Émergence – Les Guinéens ont célébré, ce dimanche 1er mars, dans une quasi-indifférence, le 66è anniversaire de la création de leur monnaie nationale. Dans un climat économique morose, marqué par une crise persistante de liquidités, personne n’avait manifestement pas la tête à la fête.
1er mars 1960 – 1er mars 2026. Cela fait exactement 66 ans que la Guinée s’est dotée de sa monnaie, le Franc guinéen, symbole fort de sa souveraineté.
Aujourd’hui, cette monnaie traverse une zone de turbulences, prise dans une spirale de difficultés caractérisée entre autres par une pénurie de cash et une dépréciation de sa valeur.

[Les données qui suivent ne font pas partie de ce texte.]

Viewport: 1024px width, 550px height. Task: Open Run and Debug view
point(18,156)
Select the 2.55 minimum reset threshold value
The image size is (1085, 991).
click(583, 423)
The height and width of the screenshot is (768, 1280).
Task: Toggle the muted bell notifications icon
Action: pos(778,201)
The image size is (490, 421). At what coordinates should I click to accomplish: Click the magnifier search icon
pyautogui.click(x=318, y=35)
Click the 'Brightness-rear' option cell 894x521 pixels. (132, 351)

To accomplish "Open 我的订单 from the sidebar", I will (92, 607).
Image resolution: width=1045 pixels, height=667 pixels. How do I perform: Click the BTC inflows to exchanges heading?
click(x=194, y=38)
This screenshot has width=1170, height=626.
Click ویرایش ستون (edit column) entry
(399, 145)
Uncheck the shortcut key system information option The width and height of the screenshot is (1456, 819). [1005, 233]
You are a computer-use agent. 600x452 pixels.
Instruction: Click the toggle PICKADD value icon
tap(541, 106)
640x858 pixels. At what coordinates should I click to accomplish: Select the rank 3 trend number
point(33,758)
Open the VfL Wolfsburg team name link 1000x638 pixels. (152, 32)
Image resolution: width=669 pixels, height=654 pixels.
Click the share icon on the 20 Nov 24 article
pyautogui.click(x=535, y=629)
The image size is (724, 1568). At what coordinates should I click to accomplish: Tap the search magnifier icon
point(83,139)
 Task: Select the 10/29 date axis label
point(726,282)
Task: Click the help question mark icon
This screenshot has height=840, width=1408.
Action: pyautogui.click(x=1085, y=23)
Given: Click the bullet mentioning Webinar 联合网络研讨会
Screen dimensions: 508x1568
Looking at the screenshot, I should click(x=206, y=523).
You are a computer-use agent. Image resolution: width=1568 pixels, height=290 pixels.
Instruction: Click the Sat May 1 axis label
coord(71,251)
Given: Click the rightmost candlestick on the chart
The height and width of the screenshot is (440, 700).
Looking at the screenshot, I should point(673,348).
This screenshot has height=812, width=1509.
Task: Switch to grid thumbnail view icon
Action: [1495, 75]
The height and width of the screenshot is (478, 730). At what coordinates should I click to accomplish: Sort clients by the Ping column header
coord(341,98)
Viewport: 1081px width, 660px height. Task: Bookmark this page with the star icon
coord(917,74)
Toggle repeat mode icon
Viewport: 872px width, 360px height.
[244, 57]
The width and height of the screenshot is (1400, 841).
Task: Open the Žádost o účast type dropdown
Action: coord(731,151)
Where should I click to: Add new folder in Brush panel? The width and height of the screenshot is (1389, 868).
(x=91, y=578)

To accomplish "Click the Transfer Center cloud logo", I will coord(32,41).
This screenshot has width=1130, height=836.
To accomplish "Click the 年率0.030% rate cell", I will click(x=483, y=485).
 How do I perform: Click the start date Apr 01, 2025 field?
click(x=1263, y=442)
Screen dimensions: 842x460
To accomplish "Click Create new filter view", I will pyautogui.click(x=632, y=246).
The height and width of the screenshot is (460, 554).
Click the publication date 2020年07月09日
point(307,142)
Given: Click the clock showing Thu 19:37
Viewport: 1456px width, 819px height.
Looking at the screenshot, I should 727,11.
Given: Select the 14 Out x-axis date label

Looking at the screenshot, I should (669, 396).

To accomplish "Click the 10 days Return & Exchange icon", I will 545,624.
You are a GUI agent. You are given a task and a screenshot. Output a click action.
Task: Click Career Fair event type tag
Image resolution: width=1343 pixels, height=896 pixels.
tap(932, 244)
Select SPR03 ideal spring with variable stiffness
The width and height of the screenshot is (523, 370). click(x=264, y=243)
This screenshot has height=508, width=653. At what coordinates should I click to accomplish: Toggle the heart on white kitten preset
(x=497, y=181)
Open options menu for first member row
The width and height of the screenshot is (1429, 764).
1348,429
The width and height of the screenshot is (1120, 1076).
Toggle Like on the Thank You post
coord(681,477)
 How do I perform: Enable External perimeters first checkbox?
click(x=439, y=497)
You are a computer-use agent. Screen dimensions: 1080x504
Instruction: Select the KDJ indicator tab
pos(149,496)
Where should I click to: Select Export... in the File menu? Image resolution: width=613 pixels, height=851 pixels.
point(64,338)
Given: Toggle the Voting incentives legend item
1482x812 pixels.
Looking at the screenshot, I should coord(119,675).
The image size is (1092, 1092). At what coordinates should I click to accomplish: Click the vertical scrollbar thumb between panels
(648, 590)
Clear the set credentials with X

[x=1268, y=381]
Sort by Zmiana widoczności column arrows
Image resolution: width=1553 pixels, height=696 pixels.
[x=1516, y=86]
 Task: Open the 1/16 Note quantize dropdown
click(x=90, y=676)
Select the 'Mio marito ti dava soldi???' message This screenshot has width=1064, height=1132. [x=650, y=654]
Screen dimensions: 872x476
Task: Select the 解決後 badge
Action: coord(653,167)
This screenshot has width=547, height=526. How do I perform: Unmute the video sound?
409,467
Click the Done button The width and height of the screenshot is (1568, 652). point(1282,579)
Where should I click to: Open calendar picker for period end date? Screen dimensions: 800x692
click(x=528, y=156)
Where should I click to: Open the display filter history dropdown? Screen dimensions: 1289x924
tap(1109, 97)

Cette année, la monnaie est célébrée alors même qu’elle se fait rare. Malgré la multiplication des injections de liquidités dans le circuit fiduciaire, les effets tardent à se faire sentir. Depuis près d’un an, cette situation asphyxie les acteurs financiers et freine l’activité économique.
Confrontées au manque de billets, les banques primaires ont instauré des limites de retrait. Les retraits des particuliers sont plafonnés entre un million et trois millions de francs guinéens par transaction.
Une telle mesure a contribué à exacerber la méfiance entre les opérateurs économiques et le système bancaire, accentuant les tensions déjà perceptibles.
Dans un tel contexte déjà assez tendu, la Banque Centrale de la République de Guinée, chargée de la conduite de la politique monétaire du pays, a marqué l’événement avec sobriété. Sans tambour ni trompette.
Son gouverneur, Karamo Kaba, a prononcé un discours succinct revenant sur certains acquis enregistrés en 2025. Selon lui, la souveraineté monétaire demeure un levier essentiel pour soutenir la dynamique de croissance, préserver la stabilité macroéconomique et garantir une gestion rigoureuse des revenus tirés de l’exploitation des ressources naturelles.
Il a assuré que l’institution s’est mobilisée face aux tensions sur la disponibilité du cash, mettant en œuvre des mesures destinées à rétablir la fluidité des paiements et à renforcer la confiance du public. « A cet effet, des émissions conséquentes de billets ont été réalisées afin d’améliorer l’approvisionnement du système bancaire et de répondre efficacement aux besoins de l’économie », a-t-il affirmé.
Reste que, malgré ces assurances, les mesures d’urgence engagées peinent encore à produire des résultats tangibles, laissant planer le doute sur l’efficacité réelle des réponses apportées à cette crise monétaire.